Analytical Theory of Near-Field Electrostatic Effects in Two-Dimensional Materials and van der Waals Heterojunctions

TL;DR

This paper develops and validates an analytical model for near-field electrostatic effects in 2D materials, enabling rapid prediction of moiré potentials in twisted heterostructures beyond traditional computational limits.

Contribution

It introduces a new analytical approach to accurately describe electrostatic effects near 2D materials and applies it to various monolayers and heterostructures, facilitating moiré potential predictions.

Findings

The model accurately captures DFT-calculated potentials.

It enables quick construction of electronic density ansatz.

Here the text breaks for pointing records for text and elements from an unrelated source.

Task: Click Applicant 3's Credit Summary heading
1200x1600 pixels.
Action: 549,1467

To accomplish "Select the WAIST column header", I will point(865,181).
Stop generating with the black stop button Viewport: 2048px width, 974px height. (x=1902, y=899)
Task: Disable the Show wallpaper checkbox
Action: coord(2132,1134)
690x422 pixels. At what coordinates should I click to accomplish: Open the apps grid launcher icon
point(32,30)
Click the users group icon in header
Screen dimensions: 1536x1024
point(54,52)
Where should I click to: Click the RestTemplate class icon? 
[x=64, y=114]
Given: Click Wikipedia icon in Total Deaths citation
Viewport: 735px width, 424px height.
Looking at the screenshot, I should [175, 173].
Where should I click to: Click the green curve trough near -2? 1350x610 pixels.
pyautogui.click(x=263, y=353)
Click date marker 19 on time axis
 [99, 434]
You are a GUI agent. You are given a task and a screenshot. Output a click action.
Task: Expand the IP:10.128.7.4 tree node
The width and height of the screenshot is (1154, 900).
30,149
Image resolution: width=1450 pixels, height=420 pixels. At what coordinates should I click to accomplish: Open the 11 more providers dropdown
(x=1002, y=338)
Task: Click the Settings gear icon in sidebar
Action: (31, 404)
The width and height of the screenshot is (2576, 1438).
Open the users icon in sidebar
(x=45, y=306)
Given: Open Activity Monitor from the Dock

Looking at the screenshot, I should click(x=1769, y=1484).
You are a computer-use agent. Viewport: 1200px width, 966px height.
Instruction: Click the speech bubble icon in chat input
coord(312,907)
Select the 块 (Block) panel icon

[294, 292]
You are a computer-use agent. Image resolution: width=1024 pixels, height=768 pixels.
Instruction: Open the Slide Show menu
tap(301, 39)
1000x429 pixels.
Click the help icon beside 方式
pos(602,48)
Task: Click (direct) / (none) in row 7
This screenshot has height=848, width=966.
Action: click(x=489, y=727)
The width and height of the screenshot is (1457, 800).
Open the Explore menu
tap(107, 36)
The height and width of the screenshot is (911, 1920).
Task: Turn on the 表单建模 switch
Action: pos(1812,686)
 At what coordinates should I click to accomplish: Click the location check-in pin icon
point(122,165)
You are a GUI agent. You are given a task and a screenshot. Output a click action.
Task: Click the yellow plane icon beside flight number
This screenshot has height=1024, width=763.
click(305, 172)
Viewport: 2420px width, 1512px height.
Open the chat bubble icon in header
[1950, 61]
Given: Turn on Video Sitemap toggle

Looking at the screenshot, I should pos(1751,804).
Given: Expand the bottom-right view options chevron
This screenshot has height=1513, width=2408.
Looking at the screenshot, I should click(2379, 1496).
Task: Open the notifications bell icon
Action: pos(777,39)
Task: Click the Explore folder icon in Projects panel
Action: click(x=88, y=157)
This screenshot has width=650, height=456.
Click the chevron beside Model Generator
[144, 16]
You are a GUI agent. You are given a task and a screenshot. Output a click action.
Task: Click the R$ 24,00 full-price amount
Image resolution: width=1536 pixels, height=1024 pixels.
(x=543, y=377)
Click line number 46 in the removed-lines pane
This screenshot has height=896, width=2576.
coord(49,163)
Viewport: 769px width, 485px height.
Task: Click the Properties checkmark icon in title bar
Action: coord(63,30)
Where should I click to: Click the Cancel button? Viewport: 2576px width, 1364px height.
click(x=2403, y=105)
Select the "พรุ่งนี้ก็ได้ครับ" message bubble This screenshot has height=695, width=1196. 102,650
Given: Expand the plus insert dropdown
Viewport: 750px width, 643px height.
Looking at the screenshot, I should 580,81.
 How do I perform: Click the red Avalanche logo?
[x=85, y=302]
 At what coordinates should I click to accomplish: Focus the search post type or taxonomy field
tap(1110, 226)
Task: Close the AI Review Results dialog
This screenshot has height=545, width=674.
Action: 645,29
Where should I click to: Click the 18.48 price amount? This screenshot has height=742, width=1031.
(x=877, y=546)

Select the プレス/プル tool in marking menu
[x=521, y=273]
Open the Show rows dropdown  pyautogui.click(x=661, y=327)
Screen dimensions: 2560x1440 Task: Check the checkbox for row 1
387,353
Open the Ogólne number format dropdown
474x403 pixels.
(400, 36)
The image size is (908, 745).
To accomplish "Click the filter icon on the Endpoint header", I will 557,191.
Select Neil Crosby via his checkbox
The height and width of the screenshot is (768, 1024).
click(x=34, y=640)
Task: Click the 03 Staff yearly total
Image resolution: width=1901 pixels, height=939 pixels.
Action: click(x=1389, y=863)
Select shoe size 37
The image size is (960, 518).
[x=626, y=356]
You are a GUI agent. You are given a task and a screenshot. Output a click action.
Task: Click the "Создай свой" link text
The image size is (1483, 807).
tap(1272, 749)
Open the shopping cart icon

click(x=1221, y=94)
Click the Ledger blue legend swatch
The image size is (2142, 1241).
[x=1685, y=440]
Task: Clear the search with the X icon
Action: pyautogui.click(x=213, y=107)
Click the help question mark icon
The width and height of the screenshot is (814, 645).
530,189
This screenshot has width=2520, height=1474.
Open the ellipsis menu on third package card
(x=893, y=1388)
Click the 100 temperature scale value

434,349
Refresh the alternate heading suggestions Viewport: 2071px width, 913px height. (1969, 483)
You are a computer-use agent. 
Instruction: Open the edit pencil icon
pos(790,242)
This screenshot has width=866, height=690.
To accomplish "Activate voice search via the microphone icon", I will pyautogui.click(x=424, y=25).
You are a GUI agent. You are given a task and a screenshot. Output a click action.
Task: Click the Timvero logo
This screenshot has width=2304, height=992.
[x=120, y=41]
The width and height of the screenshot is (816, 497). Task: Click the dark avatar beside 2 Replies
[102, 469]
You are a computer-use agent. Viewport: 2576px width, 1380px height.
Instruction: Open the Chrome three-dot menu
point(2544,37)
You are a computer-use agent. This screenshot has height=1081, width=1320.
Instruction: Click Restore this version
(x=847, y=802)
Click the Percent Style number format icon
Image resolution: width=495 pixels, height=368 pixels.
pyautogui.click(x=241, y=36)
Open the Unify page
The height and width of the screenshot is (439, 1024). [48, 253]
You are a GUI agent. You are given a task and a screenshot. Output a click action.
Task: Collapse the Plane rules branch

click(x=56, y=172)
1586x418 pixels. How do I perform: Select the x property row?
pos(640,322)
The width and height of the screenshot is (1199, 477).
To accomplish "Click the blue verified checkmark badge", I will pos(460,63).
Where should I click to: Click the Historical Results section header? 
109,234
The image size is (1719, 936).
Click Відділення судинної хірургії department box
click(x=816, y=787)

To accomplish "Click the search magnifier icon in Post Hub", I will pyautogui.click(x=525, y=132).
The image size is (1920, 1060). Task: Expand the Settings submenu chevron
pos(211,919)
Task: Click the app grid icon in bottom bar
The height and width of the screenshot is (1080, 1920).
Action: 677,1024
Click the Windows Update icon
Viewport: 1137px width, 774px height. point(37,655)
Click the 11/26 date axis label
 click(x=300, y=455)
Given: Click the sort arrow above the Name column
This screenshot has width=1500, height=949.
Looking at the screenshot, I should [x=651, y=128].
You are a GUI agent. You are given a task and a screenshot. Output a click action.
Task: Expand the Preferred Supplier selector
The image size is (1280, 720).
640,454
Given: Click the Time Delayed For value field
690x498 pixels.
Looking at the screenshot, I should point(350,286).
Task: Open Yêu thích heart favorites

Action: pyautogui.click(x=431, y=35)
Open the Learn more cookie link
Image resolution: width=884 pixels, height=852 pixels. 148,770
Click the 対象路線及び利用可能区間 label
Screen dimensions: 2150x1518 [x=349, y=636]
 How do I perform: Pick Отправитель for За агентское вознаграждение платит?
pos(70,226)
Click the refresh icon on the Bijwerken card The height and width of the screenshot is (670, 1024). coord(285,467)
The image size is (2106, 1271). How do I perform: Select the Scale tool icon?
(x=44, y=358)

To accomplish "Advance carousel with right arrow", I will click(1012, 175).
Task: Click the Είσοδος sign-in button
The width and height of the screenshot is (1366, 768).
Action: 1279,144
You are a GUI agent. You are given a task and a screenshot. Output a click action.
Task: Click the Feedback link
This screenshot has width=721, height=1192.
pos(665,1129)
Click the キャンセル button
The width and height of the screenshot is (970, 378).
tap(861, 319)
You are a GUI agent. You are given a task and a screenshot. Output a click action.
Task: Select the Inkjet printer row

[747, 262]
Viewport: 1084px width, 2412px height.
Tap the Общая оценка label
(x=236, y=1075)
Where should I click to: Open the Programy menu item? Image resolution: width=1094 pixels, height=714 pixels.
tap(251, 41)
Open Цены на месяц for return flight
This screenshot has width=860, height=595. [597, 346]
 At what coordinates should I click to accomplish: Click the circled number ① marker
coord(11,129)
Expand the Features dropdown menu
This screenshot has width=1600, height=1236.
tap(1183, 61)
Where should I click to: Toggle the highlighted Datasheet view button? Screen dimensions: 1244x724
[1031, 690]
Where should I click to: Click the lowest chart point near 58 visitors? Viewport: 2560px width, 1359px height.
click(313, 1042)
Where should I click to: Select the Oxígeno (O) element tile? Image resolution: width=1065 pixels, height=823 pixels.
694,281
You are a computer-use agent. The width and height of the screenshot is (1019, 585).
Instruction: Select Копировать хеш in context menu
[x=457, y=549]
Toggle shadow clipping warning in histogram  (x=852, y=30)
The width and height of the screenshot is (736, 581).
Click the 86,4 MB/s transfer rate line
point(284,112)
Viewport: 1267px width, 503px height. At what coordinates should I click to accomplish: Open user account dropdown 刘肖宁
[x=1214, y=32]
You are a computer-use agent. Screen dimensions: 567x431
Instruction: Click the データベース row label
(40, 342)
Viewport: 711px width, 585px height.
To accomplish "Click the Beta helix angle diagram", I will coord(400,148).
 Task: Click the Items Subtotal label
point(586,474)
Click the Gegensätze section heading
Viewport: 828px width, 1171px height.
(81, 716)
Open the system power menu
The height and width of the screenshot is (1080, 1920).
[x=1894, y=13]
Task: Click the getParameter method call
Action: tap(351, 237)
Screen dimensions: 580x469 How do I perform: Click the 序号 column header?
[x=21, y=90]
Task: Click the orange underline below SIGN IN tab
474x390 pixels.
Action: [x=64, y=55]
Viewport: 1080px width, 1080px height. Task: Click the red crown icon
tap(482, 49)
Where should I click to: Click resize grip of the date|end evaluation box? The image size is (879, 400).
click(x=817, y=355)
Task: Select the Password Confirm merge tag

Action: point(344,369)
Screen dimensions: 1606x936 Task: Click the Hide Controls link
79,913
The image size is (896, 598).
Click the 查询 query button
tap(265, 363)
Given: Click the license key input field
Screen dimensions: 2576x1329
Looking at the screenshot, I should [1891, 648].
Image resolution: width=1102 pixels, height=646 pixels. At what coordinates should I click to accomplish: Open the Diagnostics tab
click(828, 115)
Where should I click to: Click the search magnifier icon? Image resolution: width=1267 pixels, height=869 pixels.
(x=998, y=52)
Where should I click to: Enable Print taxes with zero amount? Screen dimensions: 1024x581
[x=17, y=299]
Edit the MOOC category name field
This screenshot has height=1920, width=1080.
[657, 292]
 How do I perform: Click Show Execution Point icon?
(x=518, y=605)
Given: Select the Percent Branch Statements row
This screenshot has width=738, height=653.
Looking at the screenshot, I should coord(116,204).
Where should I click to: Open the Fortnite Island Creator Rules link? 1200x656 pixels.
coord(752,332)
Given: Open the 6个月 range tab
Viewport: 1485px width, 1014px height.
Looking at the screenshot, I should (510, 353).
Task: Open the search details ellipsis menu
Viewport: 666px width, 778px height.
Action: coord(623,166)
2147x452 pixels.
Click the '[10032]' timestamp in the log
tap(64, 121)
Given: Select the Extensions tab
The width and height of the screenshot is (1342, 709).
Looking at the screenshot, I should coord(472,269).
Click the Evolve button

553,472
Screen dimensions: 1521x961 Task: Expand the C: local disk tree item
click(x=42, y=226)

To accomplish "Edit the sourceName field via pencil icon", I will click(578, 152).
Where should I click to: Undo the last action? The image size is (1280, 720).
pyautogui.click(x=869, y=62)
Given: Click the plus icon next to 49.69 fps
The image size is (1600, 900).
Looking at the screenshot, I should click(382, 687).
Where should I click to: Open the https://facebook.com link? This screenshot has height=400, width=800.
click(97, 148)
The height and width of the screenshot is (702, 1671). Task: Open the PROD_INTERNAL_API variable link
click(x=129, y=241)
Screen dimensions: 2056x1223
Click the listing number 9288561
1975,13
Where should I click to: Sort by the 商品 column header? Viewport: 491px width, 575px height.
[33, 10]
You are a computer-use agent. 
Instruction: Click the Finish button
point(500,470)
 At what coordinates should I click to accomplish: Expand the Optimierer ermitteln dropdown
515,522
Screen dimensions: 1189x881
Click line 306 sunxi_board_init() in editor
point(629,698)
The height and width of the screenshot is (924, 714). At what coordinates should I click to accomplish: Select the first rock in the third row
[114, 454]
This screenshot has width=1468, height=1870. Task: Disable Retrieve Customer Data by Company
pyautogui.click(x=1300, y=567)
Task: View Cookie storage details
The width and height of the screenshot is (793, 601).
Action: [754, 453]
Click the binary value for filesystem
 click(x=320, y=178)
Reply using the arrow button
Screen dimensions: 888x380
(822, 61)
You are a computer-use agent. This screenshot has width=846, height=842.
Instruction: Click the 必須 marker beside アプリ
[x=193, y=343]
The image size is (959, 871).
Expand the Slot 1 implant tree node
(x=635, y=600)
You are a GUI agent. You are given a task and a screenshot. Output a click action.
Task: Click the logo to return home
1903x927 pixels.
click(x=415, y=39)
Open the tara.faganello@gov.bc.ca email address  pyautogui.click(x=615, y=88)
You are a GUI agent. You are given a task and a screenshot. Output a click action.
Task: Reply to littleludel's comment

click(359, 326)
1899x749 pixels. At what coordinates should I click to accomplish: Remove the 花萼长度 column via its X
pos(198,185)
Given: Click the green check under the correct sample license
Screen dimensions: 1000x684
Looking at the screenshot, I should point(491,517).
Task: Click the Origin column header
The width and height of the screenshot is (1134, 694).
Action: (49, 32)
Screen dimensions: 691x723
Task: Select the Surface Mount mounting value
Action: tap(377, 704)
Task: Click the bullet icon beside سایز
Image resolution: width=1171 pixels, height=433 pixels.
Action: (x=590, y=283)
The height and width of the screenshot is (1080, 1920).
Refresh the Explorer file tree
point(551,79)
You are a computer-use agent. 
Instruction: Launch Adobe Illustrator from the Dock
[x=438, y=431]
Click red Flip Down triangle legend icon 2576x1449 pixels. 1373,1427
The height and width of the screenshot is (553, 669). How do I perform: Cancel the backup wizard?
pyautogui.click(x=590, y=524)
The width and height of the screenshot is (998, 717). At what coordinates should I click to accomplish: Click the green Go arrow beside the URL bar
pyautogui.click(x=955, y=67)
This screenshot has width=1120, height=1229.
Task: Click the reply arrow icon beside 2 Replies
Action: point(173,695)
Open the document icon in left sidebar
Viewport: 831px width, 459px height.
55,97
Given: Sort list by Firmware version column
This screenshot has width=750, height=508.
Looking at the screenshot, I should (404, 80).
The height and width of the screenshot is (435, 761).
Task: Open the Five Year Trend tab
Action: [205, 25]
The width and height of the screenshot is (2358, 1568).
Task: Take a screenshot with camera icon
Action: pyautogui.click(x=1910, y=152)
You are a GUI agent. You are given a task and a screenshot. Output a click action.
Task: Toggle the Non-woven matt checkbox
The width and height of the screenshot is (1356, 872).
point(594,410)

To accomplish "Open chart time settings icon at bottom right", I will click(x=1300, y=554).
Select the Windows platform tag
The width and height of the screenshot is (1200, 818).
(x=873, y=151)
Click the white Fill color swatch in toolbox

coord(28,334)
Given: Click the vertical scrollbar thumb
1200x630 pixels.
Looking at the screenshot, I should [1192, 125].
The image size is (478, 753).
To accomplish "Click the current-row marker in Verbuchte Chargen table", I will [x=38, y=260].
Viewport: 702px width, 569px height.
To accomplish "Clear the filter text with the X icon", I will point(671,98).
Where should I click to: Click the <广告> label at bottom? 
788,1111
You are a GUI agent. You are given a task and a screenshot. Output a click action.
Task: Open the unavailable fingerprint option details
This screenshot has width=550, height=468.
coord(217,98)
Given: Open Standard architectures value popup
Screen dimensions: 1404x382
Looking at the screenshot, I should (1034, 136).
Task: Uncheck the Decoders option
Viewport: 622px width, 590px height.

The approach predicts moiré potentials in twisted superlattices.

Abstract

We derive and validate a quantitative analytical model of the near-field electrostatic effects in the vicinity (>=3\AA) of two-dimensional (2D) materials. In solving the Poisson equation of a near-planar point charge ansatz for the electronic density of a 2D material, our formula quantitatively captures the out-of-plane decay and the in-plane modulation of density functional theory (DFT)-calculated potentials. We provide a method for quickly constructing the electronic density ansatz, and apply it to the case of hexagonal monolayers (BN, AlN, GaN) and monochalcogenides (GeS, GeSe, GeTe, SnS, SnSe, SnTe, PbS, PbSe, PbTe) and their flexural and polar distortions. We demonstrate how our model can be straightforwardly applied to predict material-/angle-specific moir\'e potentials arising in twisted superlattices with periodicities beyond the reach of DFT calculations.